The extensions would continue services by Stantec Consulting Services Inc. (design), PMA LLC (owner’s project manager) and MWH Contractors Inc. (construction manager at risk). Director Michael Richards of Infrastructure and Asset Management told the committee the contracts had reached a three-year cap and the extensions would keep work on schedule despite minor delivery delays. “We’re on track with our schedule. We encountered some minor delivery delays over the winter here, but nothing that wasn’t anticipated with our schedule already,” Richards said.

The committee also recommended accepting a $2.5 million EPA grant tied to the 2022 federal omnibus appropriation and administered through the EPA. “This is part of the 2022 Federal Omnibus, I believe it was sponsored by Representative Ayanna Pressley on our behalf,” Richards said. The grant requires a 20% local match; Richards told the committee that the match is covered by previously approved city bonds and that the grant is reimbursable.

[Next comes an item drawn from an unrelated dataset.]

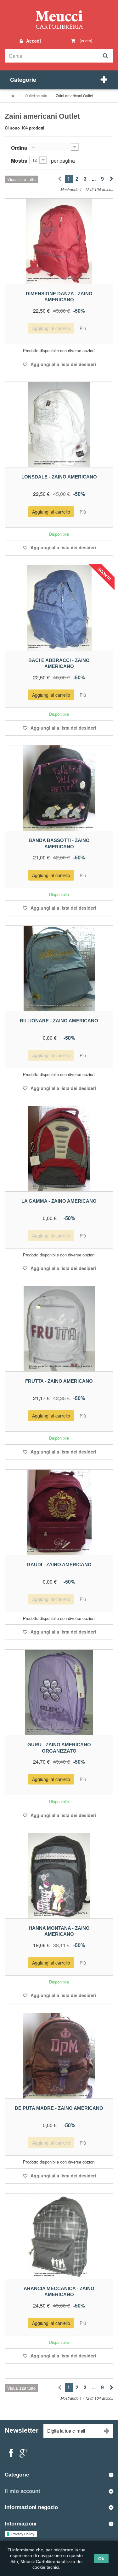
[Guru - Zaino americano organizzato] (59, 1692)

Richards described how staff worked with EPA to identify a subproject that would maximize federal funds without increasing total project costs because of federal “Buy American/Buy America” rules and related clauses. He said the award will “defray $2,500,000 of that project cost” within the larger project budget and that, if reimbursement timing is delayed, the city has borrowing and bond funds available to keep the work on schedule.

Committee members asked whether wider federal grant administration issues could disrupt the project. Richards said, “To date, we haven't been tipped off from our EPA folks to suggest that there will be any delays here,” and that the project team is coordinating with the city grants director. He reiterated that the grant is reimbursable and would not stop work if funds are delayed.

The committee placed the contract extensions and the grant acceptance on the table for a single vote of recommendation later in the meeting.